It was easy to be still. For all that her body feigned life and her heart pumped stolen blood through her arteries, she'd been a corpse for three nights until her maker's power convinced dead flesh to wake. Stillness was every vampire's base state, a pale reflection of the death their last sparks of mortality were wrapped in.
Ariadne closed her eyes and reached into the heart of her power, touching and tasting the essence of the two men below her. Yes. She had them; she knew them. So long as they remained within her range, she could track and identify them no matter how well they hid. Jean-Claude would be pleased at that advantage.
Ariadne set aside the memory of Cobb's power, noting only that while he was definitely a lycanthrope, the only sure thing she could say about his species was that he wasn't a fox. His beast didn't have the tactile closeness of an animal she could call.
Arthur's power, though. That memory she drew up and savored. He tasted of darkness, stillness and silence: an echo of death wrapped in mortal life instead of the other way around. Like the Executioner, only without the constant pulse of fury disturbing the peace of the grave.
Arthur was an animator.
Jean-Claude most likely knew that already, since Asher had been familiar with both Arthur and Cobb, but Ariadne planned to report the information anyway. Jean-Claude knew she could distinguish basic types of magic when she read power signatures. If she didn't tell him everything she'd learned, he would know she was holding back. Then he would start wondering what else she might be keeping secret.
She preferred him not to pay attention to her.
Ariadne waited half an hour to see if either Arthur or Cobb planned to leave the motel, but the door remained shut. When she took a chance and drifted down to the sidewalk and leaned against the curtained window, she heard the shower running. They would almost certainly stay put for the rest of the night.
Ariadne flew back to Guilty Pleasures, which had slowly started to empty out -- only the hardcore vampire junkies tended to stay past one o'clock, when the stage shows ended. The private rooms were all occupied, however, which was a good sign. The club had been running slightly in the red since Robert's death and Jean-Claude's decision to add female acts to the male lineup. Ariadne had been trying to play up the club's reputation as the oldest legal vampire strip club in America, raising the atmosphere a bit, and apparently that was starting to pay off with the more serious clientele.
She wished she could dump the manager's job on someone else altogether, but orders were orders, and Jean-Claude knew she was good with numbers.
Ariadne debated over feeding before she went to face her master. She had an agreement with most of the bartenders -- it was astonishing how much more amenable humans became to such things if she promised never to bite them and allowed them to open their own flesh with their own knives -- but Jean-Claude might interpret that as insubordination. And there were always willing bodies at the Circus.

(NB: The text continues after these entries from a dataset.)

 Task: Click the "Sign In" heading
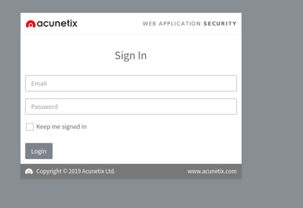click(131, 56)
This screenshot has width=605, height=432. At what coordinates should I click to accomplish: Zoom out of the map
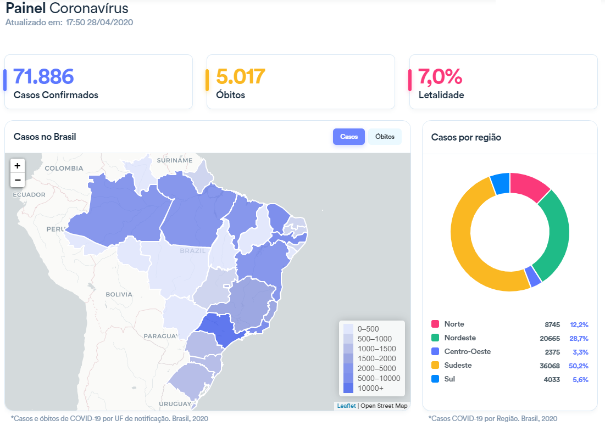pyautogui.click(x=17, y=179)
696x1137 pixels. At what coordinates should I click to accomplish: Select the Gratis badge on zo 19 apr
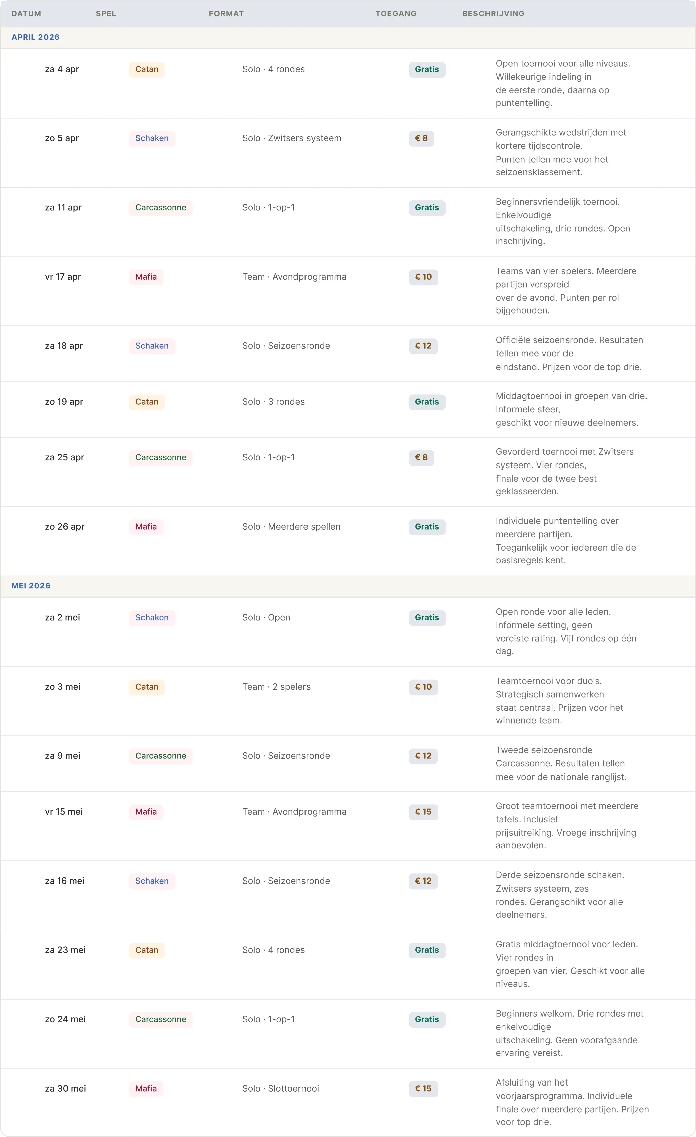click(x=427, y=402)
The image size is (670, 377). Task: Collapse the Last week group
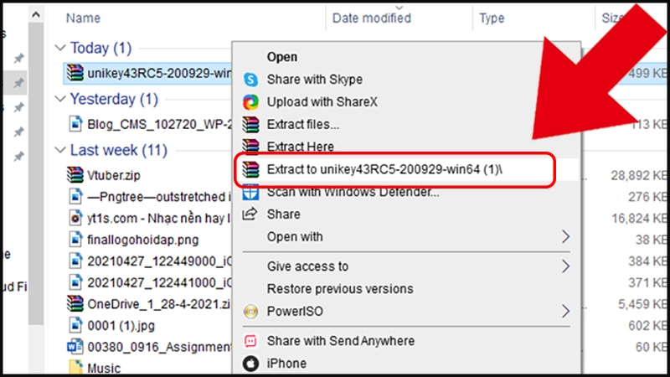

She decided to remain hungry for the moment, and made sure the closing staff knew not to wait for her before shutting down. Then she began walking through the District toward the Circus of the Damned, delaying the inevitable a few extra minutes.
Jason Schuyler, Jean-Claude's pomme de sang, was waiting for Ariadne in the employees' parking lot wearing a smarmy grin on his face and not much by way of clothing -- just black leather shorts and a strategically torn sleeveless white t-shirt that left vast swathes of his torso bare. His nipples were peaked and obvious in the cool autumn air. Jean-Claude's idea of advertising, Ariadne supposed. She admitted his body was attractive, but short blonds weren't her type, even discounting the turn-off of Jason's personality.
"Hello, pretty lady," Jason said, sliding forward and trying to wrap an arm around her waist. "The boss wants to see you ASAP."
Ariadne caught his wrist and squeezed, hard enough to break human bones. She counted to ten, opened her fingers, and watched a bruise bloom and fade on Jason's skin. "You belong to Jean-Claude and I'm not interested. Hands off."
"One day you'll give in and admit you like me," Jason said, still grinning, but he backed off a respectful two steps and kept his hands to himself as he led Ariadne down under the Circus. "I'm not asking for much, just a smile and maybe a laugh at one or two of my jokes. Even Anita gives me that much."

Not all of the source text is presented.